I immediately went to the Tactical Manager to complain about these "exceptions" that we never hear about and are somehow expected to just do.

I learned that these calls should be going to the Function Desk, where they "just take care of it", but if they're busy, the calls roll out to the general queue. I commented that I always seem to get these calls.

Not two minutes later, the same tech calling for the same nonsense got through to me again. I immediately transferred him back to the Function Desk.

And just after that, we received a message that "If anyone gets a call from Tech_A or Tech_B to reset a password, you may perform the reset without security verification. This applies to today only!"

Geis: "Would it not be appropriate to verify the identities of Tech_A or Tech_B?"

Team Lead: "In most cases I would say yes - but this a pre-authorized process that falls under the Conversion."

Geis: So let me get this straight. . . the only way we will know that the person claiming to be Tech_A calling for a password reset is really Tech_A is that he will say that he's Tech_A. And Data Security's OK with that? And if it turns out that the person calling isn't who he claims to be, what then? Really, if we abandon the security procedures just because the techs are too busy to follow them, why do we have them at all?"

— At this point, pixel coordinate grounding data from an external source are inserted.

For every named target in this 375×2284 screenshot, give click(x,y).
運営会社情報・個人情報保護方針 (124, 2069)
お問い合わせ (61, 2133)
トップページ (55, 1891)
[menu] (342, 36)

Team Lead: "What can I say? I see your point. I also see that Management made a decision on how to proceed."

Geis: There will come a day, hopefully not today, that these "exceptions of convenience" will burn us very badly. And on that day, as the people who made that decision are clearing out their desks, my only comfort will be in saying that I tried to warn you."

1 comment:

Anonymous said...

i'm with ya. "transition" periods are when you should be MORE diligent with security, not less. A smart hacker knows that people tend to let their guards down when they are distracted or if they fall out of their regular routine.

statistics show that a large percentage of compromised systems are the direct result of someone happily giving their password out to someone else who they believe its OK to give it to.

we did a security breach test a couple years ago where they simply had someone call random people throughout the department and claimed they were the help desk and needed to reset their password due to a new "password policy" and needed their current password first. Over 80% of people gave it up without even batting an eye.